From the line that contains "Save the reminder" through the line that contains "Open the Color", output every line of the listing below exactly and leave out all the rest.

#### Records provided ####

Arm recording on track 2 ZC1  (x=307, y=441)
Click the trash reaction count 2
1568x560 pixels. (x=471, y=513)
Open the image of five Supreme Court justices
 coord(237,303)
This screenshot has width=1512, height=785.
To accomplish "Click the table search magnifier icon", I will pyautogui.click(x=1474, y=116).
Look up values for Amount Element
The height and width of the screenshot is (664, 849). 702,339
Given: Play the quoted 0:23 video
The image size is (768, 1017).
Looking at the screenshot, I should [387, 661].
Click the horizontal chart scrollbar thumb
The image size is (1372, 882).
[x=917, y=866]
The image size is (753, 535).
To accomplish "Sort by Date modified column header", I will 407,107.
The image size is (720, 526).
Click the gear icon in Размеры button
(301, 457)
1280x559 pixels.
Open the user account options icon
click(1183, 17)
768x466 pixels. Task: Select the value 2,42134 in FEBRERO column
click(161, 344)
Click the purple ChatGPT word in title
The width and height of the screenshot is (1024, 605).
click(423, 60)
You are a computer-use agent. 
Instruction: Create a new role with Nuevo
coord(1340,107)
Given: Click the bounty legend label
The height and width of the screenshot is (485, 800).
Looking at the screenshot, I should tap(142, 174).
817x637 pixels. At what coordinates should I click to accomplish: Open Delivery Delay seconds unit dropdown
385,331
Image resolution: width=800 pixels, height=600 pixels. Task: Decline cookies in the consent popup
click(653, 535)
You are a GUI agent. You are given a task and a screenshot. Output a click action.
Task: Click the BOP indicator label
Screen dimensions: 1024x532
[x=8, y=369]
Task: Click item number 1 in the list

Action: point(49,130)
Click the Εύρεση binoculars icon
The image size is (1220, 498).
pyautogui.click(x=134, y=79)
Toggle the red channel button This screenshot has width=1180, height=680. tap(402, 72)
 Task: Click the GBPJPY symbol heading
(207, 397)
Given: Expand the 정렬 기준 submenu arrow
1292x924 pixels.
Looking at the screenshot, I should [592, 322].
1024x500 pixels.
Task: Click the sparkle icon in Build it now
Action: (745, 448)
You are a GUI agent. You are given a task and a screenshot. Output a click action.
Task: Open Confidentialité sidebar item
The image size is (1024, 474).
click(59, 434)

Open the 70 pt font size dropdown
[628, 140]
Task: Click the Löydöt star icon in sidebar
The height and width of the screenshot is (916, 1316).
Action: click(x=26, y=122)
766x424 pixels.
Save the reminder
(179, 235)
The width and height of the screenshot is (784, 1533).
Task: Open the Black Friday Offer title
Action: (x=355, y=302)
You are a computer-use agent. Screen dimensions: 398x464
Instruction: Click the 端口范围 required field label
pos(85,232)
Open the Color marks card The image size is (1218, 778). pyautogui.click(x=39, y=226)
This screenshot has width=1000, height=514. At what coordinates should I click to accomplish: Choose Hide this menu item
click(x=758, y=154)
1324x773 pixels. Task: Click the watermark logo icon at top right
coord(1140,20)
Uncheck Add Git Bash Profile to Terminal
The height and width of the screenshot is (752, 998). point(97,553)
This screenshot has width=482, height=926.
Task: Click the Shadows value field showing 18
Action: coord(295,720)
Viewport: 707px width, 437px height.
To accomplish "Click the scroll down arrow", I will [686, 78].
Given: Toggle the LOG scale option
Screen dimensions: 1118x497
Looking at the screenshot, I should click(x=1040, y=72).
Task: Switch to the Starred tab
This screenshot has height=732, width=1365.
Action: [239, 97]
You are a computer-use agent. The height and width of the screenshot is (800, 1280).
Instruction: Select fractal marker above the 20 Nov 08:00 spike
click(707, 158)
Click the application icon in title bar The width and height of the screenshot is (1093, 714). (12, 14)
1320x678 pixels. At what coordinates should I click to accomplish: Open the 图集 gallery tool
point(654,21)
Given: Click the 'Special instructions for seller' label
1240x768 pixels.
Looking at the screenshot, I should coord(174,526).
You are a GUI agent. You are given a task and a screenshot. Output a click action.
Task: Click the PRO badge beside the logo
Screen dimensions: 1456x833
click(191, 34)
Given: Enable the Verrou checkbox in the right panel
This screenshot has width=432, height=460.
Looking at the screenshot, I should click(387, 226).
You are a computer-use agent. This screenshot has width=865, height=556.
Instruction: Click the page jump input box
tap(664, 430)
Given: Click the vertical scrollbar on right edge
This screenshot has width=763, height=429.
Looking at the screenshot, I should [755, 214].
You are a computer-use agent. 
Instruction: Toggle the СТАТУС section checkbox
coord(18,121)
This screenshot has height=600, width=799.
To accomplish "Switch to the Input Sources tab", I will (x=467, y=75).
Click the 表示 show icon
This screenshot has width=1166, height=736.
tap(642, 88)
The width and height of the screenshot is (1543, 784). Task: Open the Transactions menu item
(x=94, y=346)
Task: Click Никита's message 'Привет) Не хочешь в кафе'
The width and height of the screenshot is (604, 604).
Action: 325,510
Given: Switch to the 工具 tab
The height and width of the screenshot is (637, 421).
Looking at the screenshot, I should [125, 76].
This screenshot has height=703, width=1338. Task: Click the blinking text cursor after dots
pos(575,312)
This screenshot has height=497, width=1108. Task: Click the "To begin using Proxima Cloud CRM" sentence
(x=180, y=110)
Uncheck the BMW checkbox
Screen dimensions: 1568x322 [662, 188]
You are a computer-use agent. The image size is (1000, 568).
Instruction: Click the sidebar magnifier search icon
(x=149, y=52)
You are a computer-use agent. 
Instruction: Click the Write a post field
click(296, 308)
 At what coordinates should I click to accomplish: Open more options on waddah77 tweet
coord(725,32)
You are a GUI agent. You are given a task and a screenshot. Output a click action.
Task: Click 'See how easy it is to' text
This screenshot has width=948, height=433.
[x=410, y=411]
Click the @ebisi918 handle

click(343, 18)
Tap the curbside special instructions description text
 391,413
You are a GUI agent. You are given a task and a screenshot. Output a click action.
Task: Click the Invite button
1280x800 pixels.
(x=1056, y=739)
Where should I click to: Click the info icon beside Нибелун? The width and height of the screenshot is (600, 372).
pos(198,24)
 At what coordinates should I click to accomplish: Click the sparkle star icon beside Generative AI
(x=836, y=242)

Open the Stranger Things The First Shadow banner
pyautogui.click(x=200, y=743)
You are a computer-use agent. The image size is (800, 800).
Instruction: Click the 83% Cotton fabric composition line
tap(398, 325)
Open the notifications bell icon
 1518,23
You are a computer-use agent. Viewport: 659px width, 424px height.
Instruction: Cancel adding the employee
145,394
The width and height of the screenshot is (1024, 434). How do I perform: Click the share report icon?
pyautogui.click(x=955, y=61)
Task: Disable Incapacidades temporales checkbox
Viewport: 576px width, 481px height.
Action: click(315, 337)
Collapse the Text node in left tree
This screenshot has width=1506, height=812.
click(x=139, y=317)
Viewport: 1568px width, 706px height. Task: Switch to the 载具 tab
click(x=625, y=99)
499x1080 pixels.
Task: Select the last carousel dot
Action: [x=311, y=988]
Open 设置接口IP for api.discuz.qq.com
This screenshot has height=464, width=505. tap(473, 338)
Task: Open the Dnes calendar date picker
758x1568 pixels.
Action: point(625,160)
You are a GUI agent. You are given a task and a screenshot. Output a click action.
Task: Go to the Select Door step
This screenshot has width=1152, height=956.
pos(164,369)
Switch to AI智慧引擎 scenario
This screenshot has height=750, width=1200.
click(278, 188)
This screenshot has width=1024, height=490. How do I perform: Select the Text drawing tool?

####

*Result of this task*
Save the reminder
(179, 235)
The width and height of the screenshot is (784, 1533).
Task: Open the Black Friday Offer title
Action: (x=355, y=302)
You are a computer-use agent. Screen dimensions: 398x464
Instruction: Click the 端口范围 required field label
pos(85,232)
Open the Color marks card The image size is (1218, 778). pyautogui.click(x=39, y=226)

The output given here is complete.